+++ Предоставленный фрагмент
1. Ненормативная лексика в искусстве не должна изменять своему статусу; она по определению является нарушением нормы, она запретна, нецензурна и только в этом своем качестве может быть использована. Вопрос об отношении к ней распадается, как я понимаю, на два отдельных вопроса: об употреблении и обозначении. Не употреблять ее вообще прозаику, наверно, невозможно — как все сущее, она может понадобиться. Что касается способа обозначения, то я думаю, что тут необходимо придерживаться не случайно возникшей традиции. Многоточие выражает определяющую особенность этой лексической категории: слово-отщепенец, слово-изгой с неприличным, непозволительным смыслом, постыдной, запретной сущностью. Явное его начертание игнорирует специфический эмоционально-экспрессивный оттенок, связанный с запретом, а многоточие отсылает непосредственно к звучанию, минуя обозначение, и тем самым, опираясь на воображение, добросовестно его передает.

В спектакле и в фильме можно прибегнуть к произнесению, подобному многоточию, произнесению, скажем, неразборчивому, с приглушенным или даже выключенным (в кино) звуком, при котором мимика и ситуация подскажет характер лексики. Это, разумеется, только один из способов избежания ненормативной лексики. “Искусство есть искусство есть искусство”, как сказал поэт, и оно заключается в том, чтобы уметь видеть множество синонимических путей выражения, уметь находить и преодолевать препятствия. Запреты нужны искусству; человек, практически имеющий с ним дело, это знает. Мне даже приходилось печатно произносить “похвалу цензуре”; талантливые авторы, обходя цензурные препоны, оттачивают свое уменье, и не всегда обходной маневр оборачивался потерей, иногда — удачей. Общие законы искусства, требующие преодоления трудностей, в высшей степени относятся и к естественной, так сказать, цензуре.

2. Деление лексики всегда актуально. Принадлежность слова определенному лексическому (стилистическому) слою — не выдумка лингвистов; это природная, так сказать, прописка, адрес, местожительство слова, различать который — первое условие писательского (и читательского) труда. Другое дело, что в разговорной речи, к которой широко прибегает современная проза, происходит смешение всех слоев, и оно, это смешение, выступает то как завоеванная автором свобода, то как неряшество, художественная ограниченность, смердяковская вседозволенность. В талантливом произведении (например, Венедикта Ерофеева) ненормативная лексика уместна и нужна, в бездарном — все ненужно и оскорбительно, не только ненормативная лексика.
++++++
+++ Материал
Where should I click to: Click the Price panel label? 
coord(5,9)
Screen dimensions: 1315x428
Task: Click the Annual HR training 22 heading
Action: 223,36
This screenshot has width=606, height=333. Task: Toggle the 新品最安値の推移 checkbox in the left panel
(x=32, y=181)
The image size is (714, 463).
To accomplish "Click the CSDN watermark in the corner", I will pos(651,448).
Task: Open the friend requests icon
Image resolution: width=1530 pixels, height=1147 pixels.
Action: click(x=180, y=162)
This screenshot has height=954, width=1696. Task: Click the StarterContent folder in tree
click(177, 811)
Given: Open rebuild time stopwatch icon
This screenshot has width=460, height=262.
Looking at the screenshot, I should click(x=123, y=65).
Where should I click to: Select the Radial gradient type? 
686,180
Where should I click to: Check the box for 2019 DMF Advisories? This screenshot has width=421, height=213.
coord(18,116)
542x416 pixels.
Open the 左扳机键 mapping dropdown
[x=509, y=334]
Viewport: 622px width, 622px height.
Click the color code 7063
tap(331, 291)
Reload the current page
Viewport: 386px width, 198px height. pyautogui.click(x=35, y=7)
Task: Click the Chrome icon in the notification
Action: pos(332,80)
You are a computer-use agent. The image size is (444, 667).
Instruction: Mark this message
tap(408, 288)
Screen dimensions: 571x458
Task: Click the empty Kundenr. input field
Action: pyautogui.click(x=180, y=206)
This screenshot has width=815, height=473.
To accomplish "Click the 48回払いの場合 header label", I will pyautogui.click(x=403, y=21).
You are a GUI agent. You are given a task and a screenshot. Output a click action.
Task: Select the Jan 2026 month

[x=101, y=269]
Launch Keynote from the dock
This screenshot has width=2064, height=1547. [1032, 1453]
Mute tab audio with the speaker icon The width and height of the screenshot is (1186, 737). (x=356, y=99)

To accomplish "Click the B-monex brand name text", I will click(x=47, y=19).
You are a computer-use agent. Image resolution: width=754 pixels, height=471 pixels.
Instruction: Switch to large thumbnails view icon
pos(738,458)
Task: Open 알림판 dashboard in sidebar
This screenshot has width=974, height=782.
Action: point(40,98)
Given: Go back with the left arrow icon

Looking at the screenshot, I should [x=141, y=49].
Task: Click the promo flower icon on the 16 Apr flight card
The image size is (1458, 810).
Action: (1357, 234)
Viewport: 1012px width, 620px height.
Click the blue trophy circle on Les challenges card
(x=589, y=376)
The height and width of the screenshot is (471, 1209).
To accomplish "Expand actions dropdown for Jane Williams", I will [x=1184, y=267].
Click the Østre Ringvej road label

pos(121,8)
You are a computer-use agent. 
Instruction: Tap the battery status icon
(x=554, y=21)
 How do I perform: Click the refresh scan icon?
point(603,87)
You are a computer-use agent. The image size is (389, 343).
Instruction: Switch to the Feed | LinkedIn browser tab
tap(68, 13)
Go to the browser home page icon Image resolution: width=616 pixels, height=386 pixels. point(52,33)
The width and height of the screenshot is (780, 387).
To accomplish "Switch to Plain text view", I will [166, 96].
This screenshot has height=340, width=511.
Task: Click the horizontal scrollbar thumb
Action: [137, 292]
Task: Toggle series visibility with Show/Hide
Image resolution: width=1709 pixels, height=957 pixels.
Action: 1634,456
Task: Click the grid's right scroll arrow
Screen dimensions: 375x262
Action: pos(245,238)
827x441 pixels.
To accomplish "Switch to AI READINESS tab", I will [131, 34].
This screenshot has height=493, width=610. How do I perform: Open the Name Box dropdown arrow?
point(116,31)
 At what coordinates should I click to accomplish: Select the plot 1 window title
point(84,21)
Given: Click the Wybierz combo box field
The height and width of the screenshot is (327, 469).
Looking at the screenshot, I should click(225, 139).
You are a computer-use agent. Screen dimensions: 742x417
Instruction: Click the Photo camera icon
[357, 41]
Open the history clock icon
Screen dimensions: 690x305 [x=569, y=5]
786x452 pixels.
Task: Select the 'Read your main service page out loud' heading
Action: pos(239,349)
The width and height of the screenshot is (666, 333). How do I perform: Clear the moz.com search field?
++++++
▶ [Что нужно сделать]:
1) Каким знаком, согласно фрагменту о ненормативной лексике, следует обозначать такие слова в тексте?
2) Пожалуйста, выпишите часть фрагмента о ненормативной лексике, начиная с "2. Деление лексики" и заканчивая "только ненормативная лексика.", и измените в ней "прописка" на "регистрация".

▶ [Ожидаемые результаты]:
1) Многоточием.

2)
2. Деление лексики всегда актуально. Принадлежность слова определенному лексическому (стилистическому) слою — не выдумка лингвистов; это природная, так сказать, регистрация, адрес, местожительство слова, различать который — первое условие писательского (и читательского) труда. Другое дело, что в разговорной речи, к которой широко прибегает современная проза, происходит смешение всех слоев, и оно, это смешение, выступает то как завоеванная автором свобода, то как неряшество, художественная ограниченность, смердяковская вседозволенность. В талантливом произведении (например, Венедикта Ерофеева) ненормативная лексика уместна и нужна, в бездарном — все ненужно и оскорбительно, не только ненормативная лексика.